## Goals
• 1. Translate this sentence from the passage about Scott’s Family Resort into Spanish: "The private, 135-acre Oquaga Lake is the centerpiece of the 1,000-acre property that’s been family owned since 1869."
• 2. From the passage about Scott’s Family Resort, reproduce word for word the stretch running from "Since 1869, six" to "Prime Video series.".

## Reading text
* BEGIN *
Photo: Christopher DuBois
Scott’s Family Resort in the foothills of the Catskill Mountains in Deposit, N.Y. has a wide range of assets, including a boathouse, docks, tennis courts, an 18-hole golf course, commercial kitchen, and hundreds of acres of woods and pastures. The private, 135-acre Oquaga Lake is the centerpiece of the 1,000-acre property that’s been family owned since 1869.
Since 1869, six generations of the Scott family have run the old-fashioned Scott’s Family Resort on the shores of Oquaga Lake in the foothills of the Catskill Mountains in Broome County, N.Y., The Journal News reported. It has just the sort of old-fashioned aura and wood-frame buildings from an earlier era that caught the eye of location scouts for the “The Marvelous Mrs. Maisel” who were on the hunt for an evocative Catskills resort for Season 2 of the Amazon Prime Video series.
For six weeks in the summer of 2018, Scott’s Family Resort was transformed into “Steiner’s Resort” in the fictitious village of Pine Woods, N.Y., while cast and crew filmed three episodes of the hit television series, The Journal News reported.
* END *
## Collected data
* BEGIN *
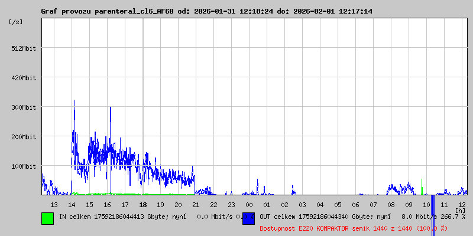
Task: Click the [/s] unit label
Action: pyautogui.click(x=16, y=21)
* END *
## Solutions to each task
• 1. El lago Oquaga, privado y de 135 acres, es la pieza central de la propiedad de 1.000 acres que pertenece a la misma familia desde 1869.

• 2.
Since 1869, six generations of the Scott family have run the old-fashioned Scott’s Family Resort on the shores of Oquaga Lake in the foothills of the Catskill Mountains in Broome County, N.Y., The Journal News reported. It has just the sort of old-fashioned aura and wood-frame buildings from an earlier era that caught the eye of location scouts for the “The Marvelous Mrs. Maisel” who were on the hunt for an evocative Catskills resort for Season 2 of the Amazon Prime Video series.